Altered white matter microarchitecture in Parkinson's disease: a voxel-based meta-analysis of diffusion tensor imaging studies.
10.1007/s11684-019-0725-5
- Author:
Xueling SUO
1
;
Du LEI
2
;
Wenbin LI
1
;
Lei LI
1
;
Jing DAI
3
;
Song WANG
1
;
Nannan LI
4
;
Lan CHENG
4
;
Rong PENG
4
;
Graham J KEMP
5
;
Qiyong GONG
1
Author Information
1. Huaxi MR Research Center (HMRRC), Department of Radiology, West China Hospital of Sichuan University, Chengdu, 610041, China.
2. Huaxi MR Research Center (HMRRC), Department of Radiology, West China Hospital of Sichuan University, Chengdu, 610041, China. leidu@ucmail.uc.edu.
3. Department of Psychoradiology, Chengdu Mental Health Center, Chengdu, 610041, China.

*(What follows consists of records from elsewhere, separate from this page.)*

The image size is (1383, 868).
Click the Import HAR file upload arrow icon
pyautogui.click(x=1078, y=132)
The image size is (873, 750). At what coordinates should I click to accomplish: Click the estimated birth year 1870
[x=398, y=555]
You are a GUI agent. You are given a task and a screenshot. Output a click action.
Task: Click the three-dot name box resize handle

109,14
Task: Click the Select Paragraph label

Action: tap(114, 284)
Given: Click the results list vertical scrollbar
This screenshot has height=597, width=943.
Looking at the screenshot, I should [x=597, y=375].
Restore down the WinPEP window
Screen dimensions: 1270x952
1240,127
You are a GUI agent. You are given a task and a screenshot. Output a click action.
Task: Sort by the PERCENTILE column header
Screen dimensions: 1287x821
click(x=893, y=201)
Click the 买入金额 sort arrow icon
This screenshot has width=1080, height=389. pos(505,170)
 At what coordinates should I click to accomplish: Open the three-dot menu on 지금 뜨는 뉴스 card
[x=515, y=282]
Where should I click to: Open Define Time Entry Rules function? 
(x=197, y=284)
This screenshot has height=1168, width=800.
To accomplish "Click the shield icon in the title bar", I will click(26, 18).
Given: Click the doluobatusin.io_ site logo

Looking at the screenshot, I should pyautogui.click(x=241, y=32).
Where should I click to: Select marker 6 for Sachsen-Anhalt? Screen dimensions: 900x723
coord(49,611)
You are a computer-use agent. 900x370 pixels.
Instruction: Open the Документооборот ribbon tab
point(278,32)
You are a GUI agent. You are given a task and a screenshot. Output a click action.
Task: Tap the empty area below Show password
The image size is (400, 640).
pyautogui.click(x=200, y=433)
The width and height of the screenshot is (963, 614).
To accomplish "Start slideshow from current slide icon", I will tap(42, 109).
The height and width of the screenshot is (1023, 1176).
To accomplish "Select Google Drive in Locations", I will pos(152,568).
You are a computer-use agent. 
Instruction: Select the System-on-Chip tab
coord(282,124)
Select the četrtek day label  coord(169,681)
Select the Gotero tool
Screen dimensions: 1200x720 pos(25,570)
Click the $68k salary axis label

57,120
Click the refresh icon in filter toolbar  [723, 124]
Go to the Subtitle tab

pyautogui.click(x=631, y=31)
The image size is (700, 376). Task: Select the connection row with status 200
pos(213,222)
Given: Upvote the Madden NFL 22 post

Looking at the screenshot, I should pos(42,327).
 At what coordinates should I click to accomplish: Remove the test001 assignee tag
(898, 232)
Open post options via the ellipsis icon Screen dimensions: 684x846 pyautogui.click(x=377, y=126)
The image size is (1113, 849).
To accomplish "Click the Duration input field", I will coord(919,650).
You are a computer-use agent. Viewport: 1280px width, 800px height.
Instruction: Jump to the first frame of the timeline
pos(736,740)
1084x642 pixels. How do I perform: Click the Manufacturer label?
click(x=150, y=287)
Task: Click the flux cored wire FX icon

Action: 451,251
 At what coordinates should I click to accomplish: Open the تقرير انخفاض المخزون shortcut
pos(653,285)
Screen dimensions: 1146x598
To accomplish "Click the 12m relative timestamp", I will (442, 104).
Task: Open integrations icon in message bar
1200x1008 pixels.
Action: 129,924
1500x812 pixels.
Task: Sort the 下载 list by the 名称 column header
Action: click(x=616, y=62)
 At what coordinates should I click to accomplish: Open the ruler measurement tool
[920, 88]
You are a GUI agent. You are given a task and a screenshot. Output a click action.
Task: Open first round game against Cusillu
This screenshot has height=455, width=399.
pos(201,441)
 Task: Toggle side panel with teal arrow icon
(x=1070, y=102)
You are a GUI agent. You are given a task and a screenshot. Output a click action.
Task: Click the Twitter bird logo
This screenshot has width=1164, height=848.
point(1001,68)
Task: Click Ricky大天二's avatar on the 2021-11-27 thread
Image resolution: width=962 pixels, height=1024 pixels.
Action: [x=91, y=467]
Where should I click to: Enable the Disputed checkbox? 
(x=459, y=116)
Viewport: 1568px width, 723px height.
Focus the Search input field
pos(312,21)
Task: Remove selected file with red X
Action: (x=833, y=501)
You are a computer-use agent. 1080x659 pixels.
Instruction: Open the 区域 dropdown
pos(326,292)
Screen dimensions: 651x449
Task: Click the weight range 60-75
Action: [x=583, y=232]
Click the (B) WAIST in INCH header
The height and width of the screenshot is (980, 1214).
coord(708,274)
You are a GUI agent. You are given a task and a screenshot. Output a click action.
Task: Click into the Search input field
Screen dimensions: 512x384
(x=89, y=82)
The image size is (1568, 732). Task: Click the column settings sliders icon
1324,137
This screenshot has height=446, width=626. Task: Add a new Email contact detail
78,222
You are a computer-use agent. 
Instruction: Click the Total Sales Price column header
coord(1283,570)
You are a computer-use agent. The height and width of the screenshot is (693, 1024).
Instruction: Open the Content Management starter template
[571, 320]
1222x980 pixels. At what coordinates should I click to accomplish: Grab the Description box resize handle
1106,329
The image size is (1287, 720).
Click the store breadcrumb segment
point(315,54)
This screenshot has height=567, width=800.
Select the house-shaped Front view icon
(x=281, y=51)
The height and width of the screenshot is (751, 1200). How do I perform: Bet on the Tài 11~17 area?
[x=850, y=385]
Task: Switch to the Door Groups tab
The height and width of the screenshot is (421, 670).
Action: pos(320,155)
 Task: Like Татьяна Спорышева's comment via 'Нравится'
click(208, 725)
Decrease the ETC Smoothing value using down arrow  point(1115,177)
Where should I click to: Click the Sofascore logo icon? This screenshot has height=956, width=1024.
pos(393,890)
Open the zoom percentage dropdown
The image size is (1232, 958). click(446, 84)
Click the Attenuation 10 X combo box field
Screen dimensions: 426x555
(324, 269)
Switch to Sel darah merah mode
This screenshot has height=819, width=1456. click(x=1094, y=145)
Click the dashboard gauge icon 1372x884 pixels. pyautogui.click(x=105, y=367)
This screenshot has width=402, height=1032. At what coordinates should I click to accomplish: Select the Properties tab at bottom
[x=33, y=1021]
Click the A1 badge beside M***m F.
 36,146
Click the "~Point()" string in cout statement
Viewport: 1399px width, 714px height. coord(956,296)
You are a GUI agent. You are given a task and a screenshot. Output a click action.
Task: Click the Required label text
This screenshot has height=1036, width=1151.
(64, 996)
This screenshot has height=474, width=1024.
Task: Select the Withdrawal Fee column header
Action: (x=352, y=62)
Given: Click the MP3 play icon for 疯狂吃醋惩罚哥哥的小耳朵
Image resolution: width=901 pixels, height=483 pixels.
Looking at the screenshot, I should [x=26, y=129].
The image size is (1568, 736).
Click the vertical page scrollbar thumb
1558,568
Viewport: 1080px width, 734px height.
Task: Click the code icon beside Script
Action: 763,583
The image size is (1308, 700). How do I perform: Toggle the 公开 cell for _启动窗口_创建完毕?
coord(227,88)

4. Department of Neurology, West China Hospital of Sichuan University, Chengdu, 610041, China.
5. Liverpool Magnetic Resonance Imaging Centre (LiMRIC) and Institute of Ageing and Chronic Disease, University of Liverpool, Liverpool, L69 3GE, UK.
- Publication Type:Meta-Analysis
- Keywords:
Parkinson’s disease;
anisotropic effect size–signed differential mapping;
diffusion tensor imaging;
fractional anisotropy;
meta-analysis
- MeSH:
Anisotropy;
Brain/diagnostic imaging*;
Corpus Callosum;
Diffusion Tensor Imaging;
Humans;
Parkinson Disease/diagnostic imaging*;
White Matter/diagnostic imaging*
- From:
Frontiers of Medicine
2021;15(1):125-138
- CountryChina
- Language:English
-
Abstract:
This study aimed to define the most consistent white matter microarchitecture pattern in Parkinson's disease (PD) reflected by fractional anisotropy (FA), addressing clinical profiles and methodology-related heterogeneity. Web-based publication databases were searched to conduct a meta-analysis of whole-brain diffusion tensor imaging studies comparing PD with healthy controls (HC) using the anisotropic effect size-signed differential mapping. A total of 808 patients with PD and 760 HC coming from 27 databases were finally included. Subgroup analyses were conducted considering heterogeneity with respect to medication status, disease stage, analysis methods, and the number of diffusion directions in acquisition. Compared with HC, patients with PD had decreased FA in the left middle cerebellar peduncle, corpus callosum (CC), left inferior fronto-occipital fasciculus, and right inferior longitudinal fasciculus. Most of the main results remained unchanged in subgroup meta-analyses of medicated patients, early stage patients, voxel-based analysis, and acquisition with 30 diffusion directions. The subgroup meta-analysis of medication-free patients showed FA decrease in the right olfactory cortex. The cerebellum and CC, associated with typical motor impairment, showed the most consistent FA decreases in PD. Medication status, analysis approaches, and the number of diffusion directions have an important impact on the findings, needing careful evaluation in future meta-analyses.